Taken all apart, the Ehpro Samurai looks like:
I am going to post a series of pictures to show what the unit looks like as it is assembled:
The picture at the left shows the base with the outer tank sleeve.
This one shows the air flow control ring around the mid section of the outer tank sleeve..
This one shows the assembled tank with the larger drip tip (it's one piece) threaded in place.
This one shows the assembled tank with the smaller chrome top with POM drip tip (it's a two-piece system) threaded in place.
At the right is the coils for this build. The coils are 24 gauge and combined provide 0.2 ohm resistance. What you want to notice in the picture, though, is the air flow chamber at the bottom right below the coil. That air flo chamber shows a slot ith two holes. Further down the base on the vertical plane is a slot, also with two holes in it. That is where the air flows for that coil. There is an identical air flow chamber for the coil at the top of the picture.
The deck base is actually two stepped. The lower section is your juice well, the upper "step" is the top portion where the air flow is closest to the coil. You want to wick the coils so that each end wraps under the coil (towards the center post). This is where you need to be cautious and avoid having the wicks too close to the air flow channels so you don't end up with leaking. In the time I spent building the coils and wicking, it's the tucking portion that took the most time. You want to tuck that wick carefully to avoid that air channel and flow liquid away from that area – yet get enough liquid to the coil.
The post screws are nice and smooth. The post holes are a generous size and adequate for a twisted 24 gauge build – although the center positive post might be a bit on the tight side with four strands in it. The holes are also not offset, to get your coil horizontally level, you will need to do some bending of the legs. The easiest way to do that is to do tighten the legs, and then manipulate the coil into horizontal level.
At the right I am test firing this and getting a reading of 0.2 ohms. I was pleased with this build, the glow was even and tight from the center out. Both sides were equal.
I ended up wicking this twice. With the first wick, I ended up with an off-taste and decided to clean it thoroughly a second time and re-wick. After the second wicking, the flavor was quite good and cloud generation was excellent.
This is a versatile tank. You can move the coil closer to the air flow chambers to get a warmer vape and more flavor. Move it away to get a bit less flavor and more clouds.
I'm showing the Ehpro Samurai at the right mounted on an V3Tronix clone.

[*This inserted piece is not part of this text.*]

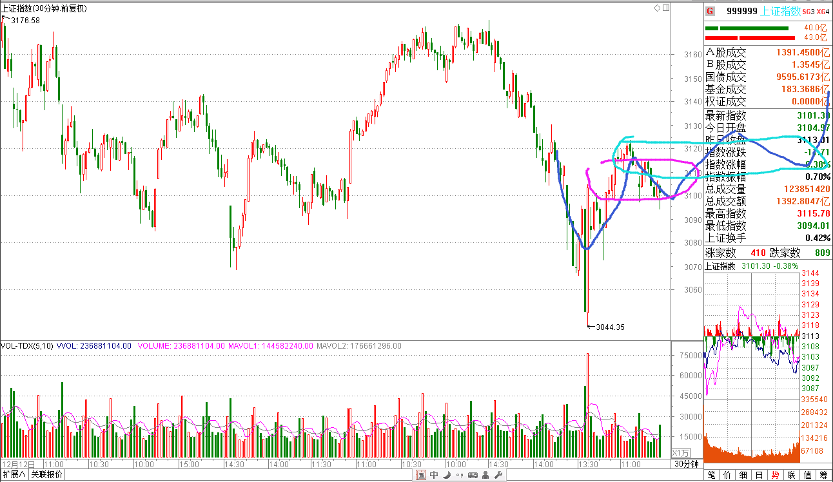Open the 细 details tab
833x482 pixels.
click(743, 475)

I like the look. In practical use, though, I found the liquid well does not hold a lot of liquid: 15 drops at the most.
And, one upside. The Ehpro Samurai has an adjustable copper 510 connector pin. The transfer of power to the coil shoud be quite efficienct.

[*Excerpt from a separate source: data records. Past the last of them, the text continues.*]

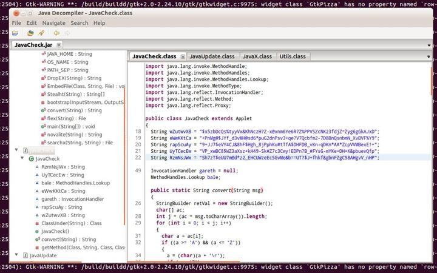Close the JavaCheck.jar tab with its X icon

click(59, 45)
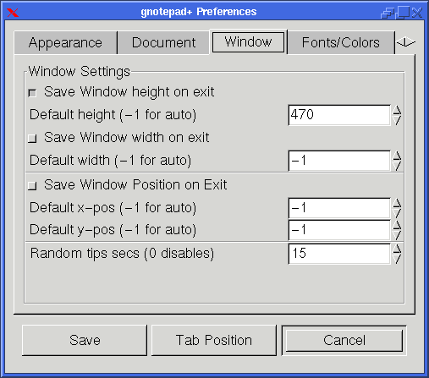Increase Default y-pos with the up arrow
429x378 pixels.
coord(397,225)
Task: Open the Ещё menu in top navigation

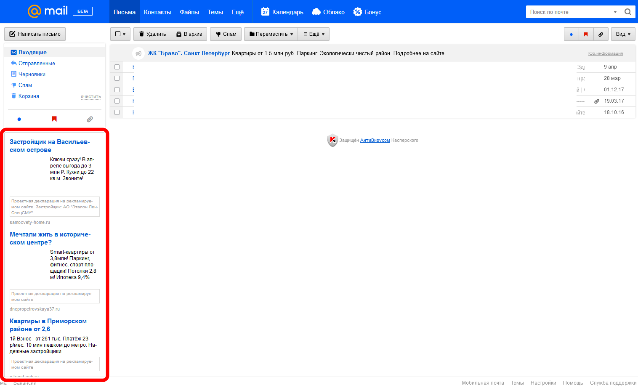Action: coord(237,12)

The build quality is excellent. The threads are nice and smooth. Although the air chamber and holes look complex, this is actually quite a simple tank system with massive air flow.
So, what's the verdict? Is it worth it? For a three post atomizer, this is among the best. I really like the wide open drip tip ... this is well beyond wide bore, it's nearly straight pass through. The Ehpro Samurai is a flexible and very versatile dripper tank. The only issue is that the large POM top was a little bit rough on the edge. Ah, but, the convenience of just dripping your juice straight down that large opening makes this convenient and well worth it.